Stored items
----------------

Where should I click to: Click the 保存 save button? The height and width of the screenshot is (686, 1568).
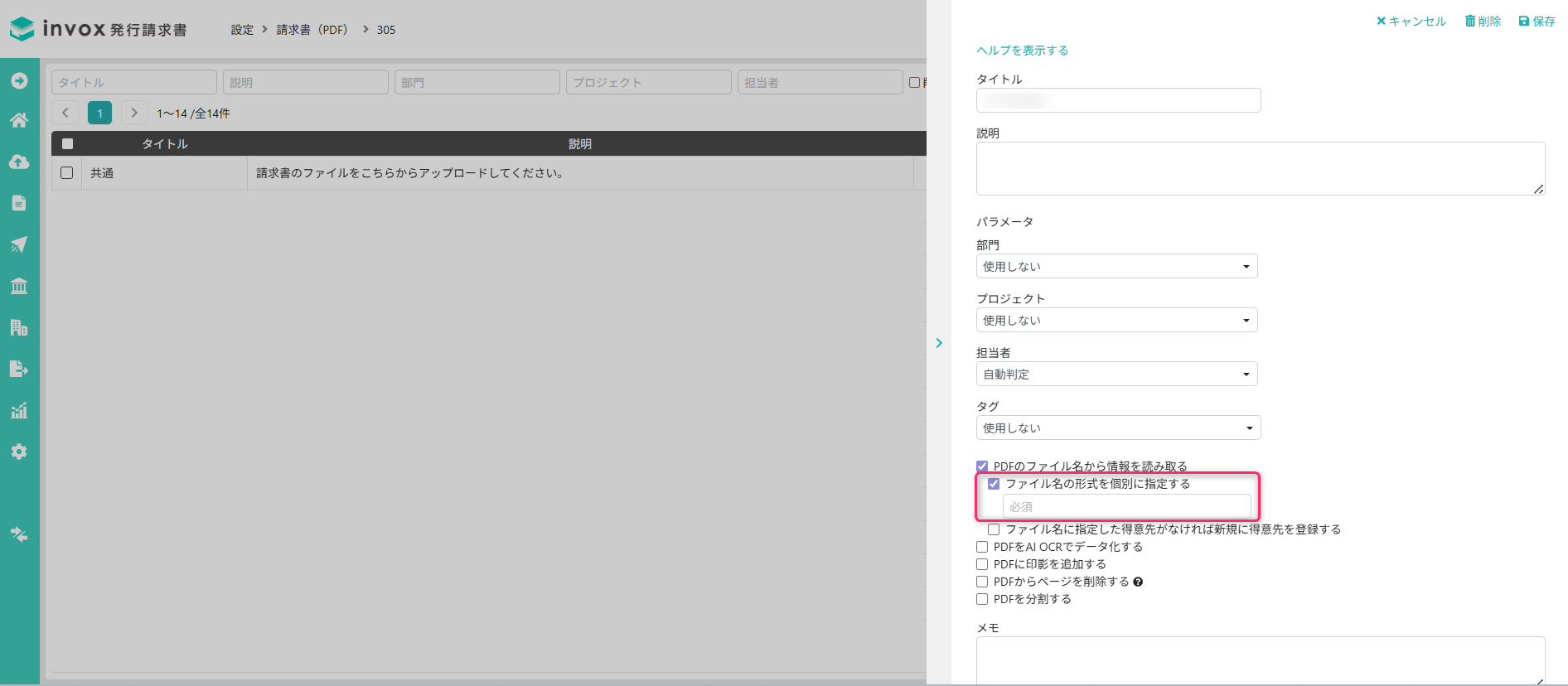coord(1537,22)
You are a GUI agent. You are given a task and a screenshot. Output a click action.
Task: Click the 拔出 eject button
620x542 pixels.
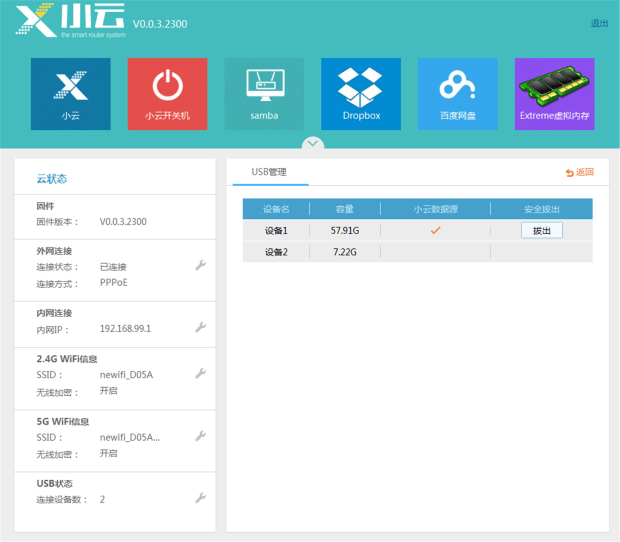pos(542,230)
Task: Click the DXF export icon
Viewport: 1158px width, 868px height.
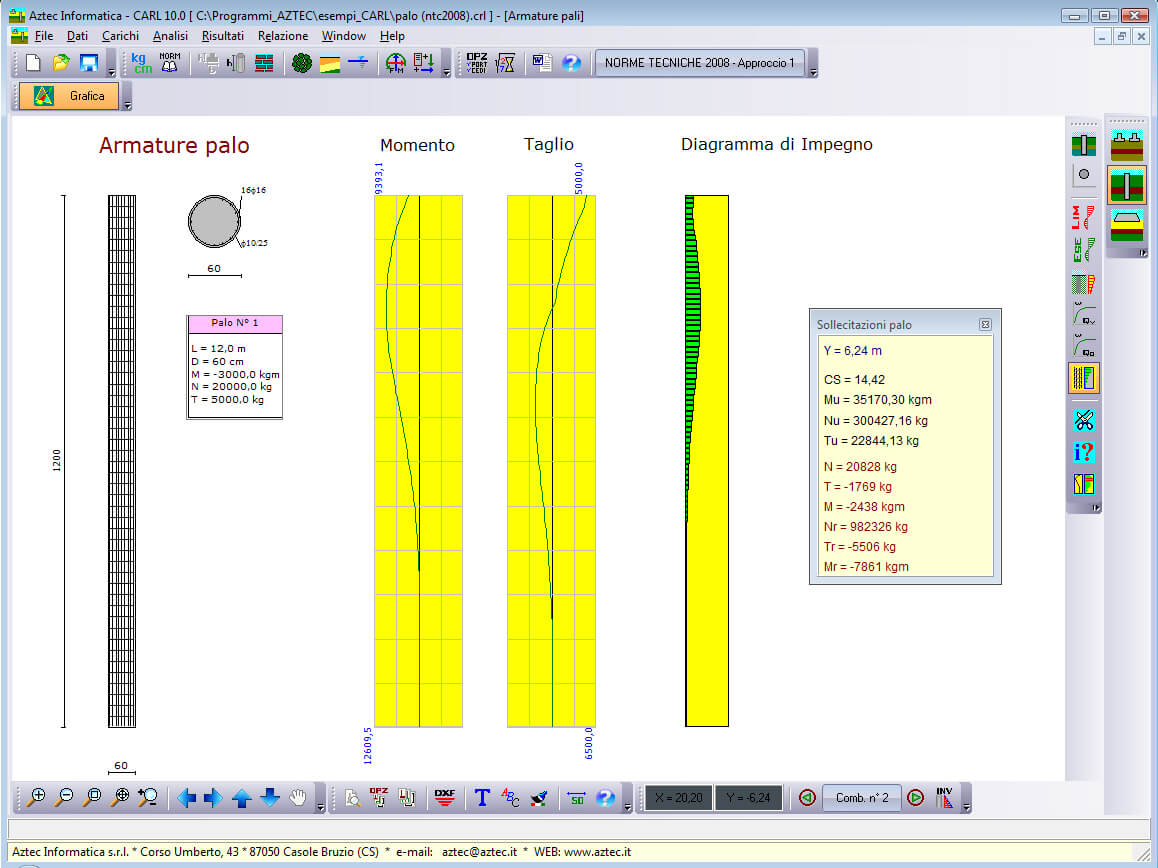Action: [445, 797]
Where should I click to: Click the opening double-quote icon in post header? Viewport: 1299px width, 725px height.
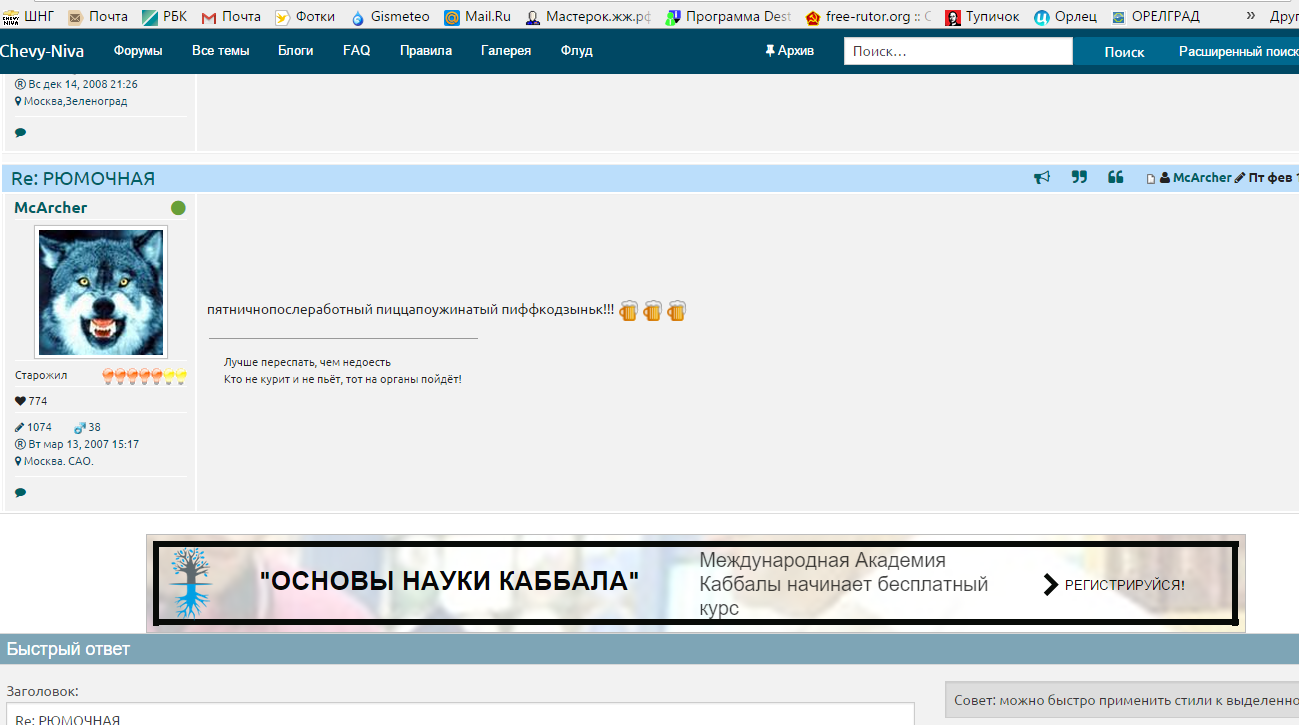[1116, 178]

----------------

Pictures are to be omitted. The lines from the line holding "620x542 pixels." through the closing line of the data above are to be set down exactly, and nothing more.

:: SOLUTION TO THIS PROBLEM ::
620x542 pixels.
pos(542,230)
Task: Click the DXF export icon
Viewport: 1158px width, 868px height.
Action: [445, 797]
Where should I click to: Click the opening double-quote icon in post header? Viewport: 1299px width, 725px height.
[1116, 178]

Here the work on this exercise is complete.